Loading...

Incontinence is Not Normal

Any decrease in organ function will cause a decrease in brain function.

You don’t want that.

Incontinence

After having a baby or after menopause losing a little urine when you sneeze or not being able to hold your pee when you have to go is thought of as normal. Incontinence is not normal.

Incontinence is common.

Incontinence can be related to brain imbalance, core and belly imbalance, or pelvic bowl imbalance.

In addition to treating your body with manual therapy, Dr. Caroline Peterson will give you exercises to help build your core and normalize your diaphragm function.

Fecal incontinence

Fecal incontinence occurs when there is unintentional loss of some fecal matter.

This commonly will have a pelvic floor component and also a GI component.

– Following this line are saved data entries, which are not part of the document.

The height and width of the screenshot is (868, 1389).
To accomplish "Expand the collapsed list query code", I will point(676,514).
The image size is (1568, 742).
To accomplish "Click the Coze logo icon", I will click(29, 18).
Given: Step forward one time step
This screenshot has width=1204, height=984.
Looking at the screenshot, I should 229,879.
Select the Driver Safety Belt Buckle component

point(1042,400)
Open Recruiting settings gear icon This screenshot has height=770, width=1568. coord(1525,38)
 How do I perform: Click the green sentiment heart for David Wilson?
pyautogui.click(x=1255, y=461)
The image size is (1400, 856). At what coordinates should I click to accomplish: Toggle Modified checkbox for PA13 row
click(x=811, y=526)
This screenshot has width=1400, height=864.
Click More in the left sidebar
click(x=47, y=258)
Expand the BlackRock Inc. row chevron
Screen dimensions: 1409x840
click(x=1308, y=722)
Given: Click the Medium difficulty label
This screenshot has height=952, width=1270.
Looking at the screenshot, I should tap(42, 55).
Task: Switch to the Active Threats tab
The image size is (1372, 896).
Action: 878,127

We will work with manual therapy, diet, and exercise to help you gain control.

With both urinary incontinence and fecal incontinence we must build brain function to support the expectation of being able to control bladder and bowel.

With any incontinence, but especially fecal incontinence, there can also be an emotional component that we can address with neuroemotional technique.

How will Dr. Caroline Peterson take care of my urinary or fecal incontinence?

My approach is informed by my training as a pelvic floor therapist, plus my understanding of how the standard biomedical procedures and surgeries work, and the neuro/vascular anatomy of the body.

The pelvic floor therapist approach tends to emphasize treatment of the end organ.

The end organ is the organ or system that is having problems.

This is very important, but possibly insufficient.

Pelvic Floor Therapy Component of Care for Incontinence

Dr. Caroline Peterson will care for the myofascial (muscle and connective tissue) component of bladder, rectum, and anal sphincter health by working inside of your pelvis to balance muscles and function.

She will also prescribe exercises and daily habits to help to strengthen/stretch and recondition bladder function

Visceral/Vascular Component of Care for Incontinence

The bladder and rectum/anus do not live in isolation.

The bladder lives in relationship to the kidneys, ureters, urethra, and all other organs and structures around it.

The rectum lives in relationship to the entire GI tract.

Dr. Caroline Peterson will assess and address any organ, vein, or other structure that is contributing to incontinence.

Physiologic Breathing Component of Care for incontinence

Generally people who are incontinent are not activating their breathing mechanism properly.

When they breathe improperly the are creating a downward force with the breath that jeopardizes bladder health.

This downward force occurs not only with improper breathing, but also with improper lifting, sneezing, coughing, and other exertions.

Dr. Caroline Peterson will teach you how to use physiologic breathing with every breath and how to properly activate the diaphragms of your body (including the pelvic floor).

For fecal incontinence Dr. Caroline Peterson will also teach you the very helpful kapalabhata breathing practice to strengthen the internal anal sphincter.

Chiropractic Adjustments Component of Care for incontinence

Instead of using electrical insertions into your pelvis and leg to activate the nerves that stimulate the bladder and rectum/anus, Dr. Caroline Peterson will use the chiropractic adjustment to activate those nerves so better information can go to the bladder, rectum and anus so function can improve.

Craniosacral Therapy Component of Care for incontinence

Dr. Caroline Peterson treats the pontine micturation center with craniosacral therapy to optimize the information the central nervous system gives to the bladder and urethra sphincter about emptying or not emptying.

How many hours of care will I need?

Dr. Caroline Peterson estimates you will need about the following amount of care

10-20 hours manual therapy

1-2 hours exercise, breath, movement training

1-2 hours diet and lifestyle consult

It is my preference to provide intensive blocks of 10-20 hours of care in a week so we can make quick progress.

The minimum frequency of care with which you would still make progress is 1-2 hours weekly.

In the beginning of care it is especially important to try to get 2-4 hours of treatment close together so we can gain some traction.

If too much time goes by between treatments that are too short in duration, the body will have difficulty healing.

Honestly, I’m a little peeved at the show “Frankie and Grace” normalizing incontinece

I remember an early episode in which one remarked

“I laughed so hard, I peed myself”

You should be able to laugh heartily without peeing!